9 comments on “10 Easily Implementable Life Problem-Solving Strategies
  • A couple rules I try to follow that have been useful for me, roughly stated:

    1. Look for something fun and productive to do, and do it, till it ceases to be fun or productive, then look for something else that is fun and productive to do.

    2. Don’t look for possible suffering coming down the road, but if you happen to see a possibility of suffering in your future, look for an easy way of overcoming that suffering and stop looking when you find one. If any easy approach isn’t forthcoming, go with the easiest available approach till an easy way comes.

    3. If you feel worry, ask yourself if there is a nontrivial chance of death, disablement, or an equivalent cost, and if this is the case, reduce the risk so that the chances of these costs are trivial. If risks are trivial, try not to worry about them by whatever means works for you.

    The rules are my own formulations, but I’m sure they’re influenced by others. For example, the first rule is quite a lot like psychologist Martin Seligman’s advice to focus on what he calls your signature strengths in doing something productive.

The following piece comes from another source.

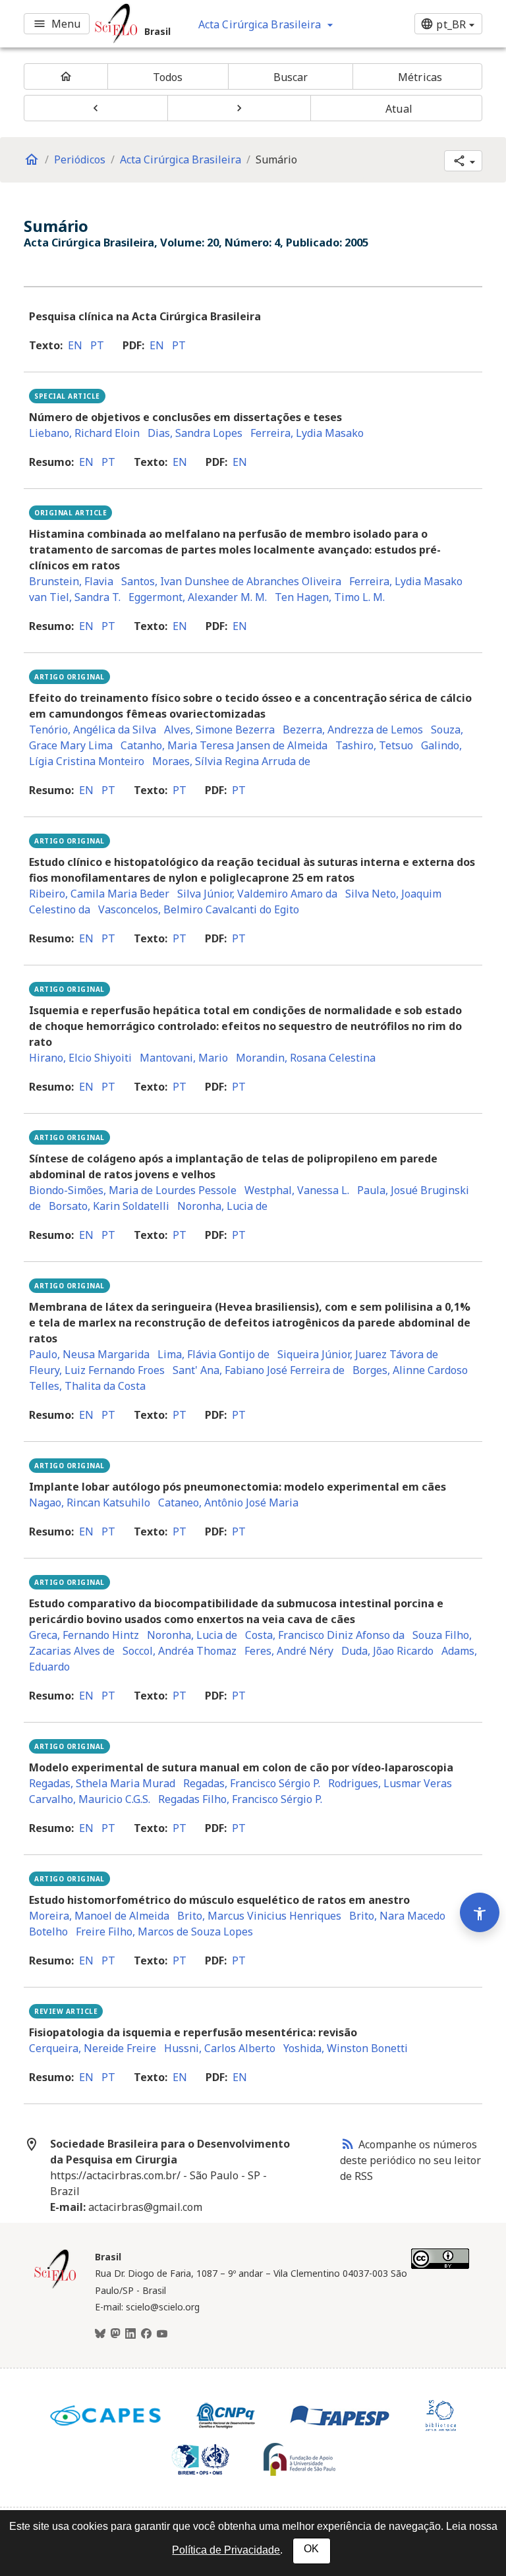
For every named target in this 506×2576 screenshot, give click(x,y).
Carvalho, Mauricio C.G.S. (89, 1799)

  • One of the top level quotes on the rules of thumb wiki was:

    “Rather than telling an associate, ‘You look good in that suit,’ tell the person, ‘That suit looks good on you.'” – Dale Carneigie

    I know I’ve heard similar before, but can’t remember (and have been unable to dig up) the explanation for it. Can anybody help me out?

  • I know you’re a fan of randomness and it shows in this list, especially with the iteration concept and barf it out/clean it up. The list is balanced with some level of control too – what benefits my future self and what’s the deadline being good examples.

    The corollary is work/life balance. Everyone’s trying to achieve it and in your case it’s very conscious. There’s only so many things you can let go until you need to reign them back in. “Being your best self” and “life learning” come out as recurring themes in this list. I’m glad to see these concepts being promoted.

    I also like to ask, “Why am I doing this?” Knowing the reason you do something makes it highly rewarding simply for yourself.

  • The latter formulation implies that you the person look good in general, and
    the suit is lucky to be on your body. The former implies that you only look
    good because of the suit. Thus, the latter is more flattering.

  • Ben–excellent, helpful input and I’ve enjoyed reading your blog for several years now.

    A simplistic but very effective rule of thumb/saying I’ve used for over a decade is: “when in doubt, work out.” (I think the rhyming adds a lot to it. Kind of like Johnnie Cochran’s “If the glove doesn’t fit, you must acquit.”)

  • It’s been a while since I’ve read any Dale Carnegie teachings.

    He was one of the most sexless yet successful salesmen in history, one who made his sales territory number one for Armour and Company’s bacon, soap and lard.

    There’s still plenty of that around, especially on the internet.

    Now if you want to pay someone a higher compliment, say, “That’s a good-looking suit.”

    It implies that he has good taste, and that he must be good-looking, too.

    If you’re a man speaking to a woman in a professional setting, better to not use either of the formulations ‘You look good in that suit,’ or ‘That suit looks good on you.’

    But if you’re trying to hit on someone outside work, ‘You look good in that suit’ is the way to go.

    “You look good…” sounds better to the receptive ear (male or female) than “That suit looks good…”.

    The emotional impact of those intro words will overrule the intellectualized and unemotional ass-backward emphasis on the suit.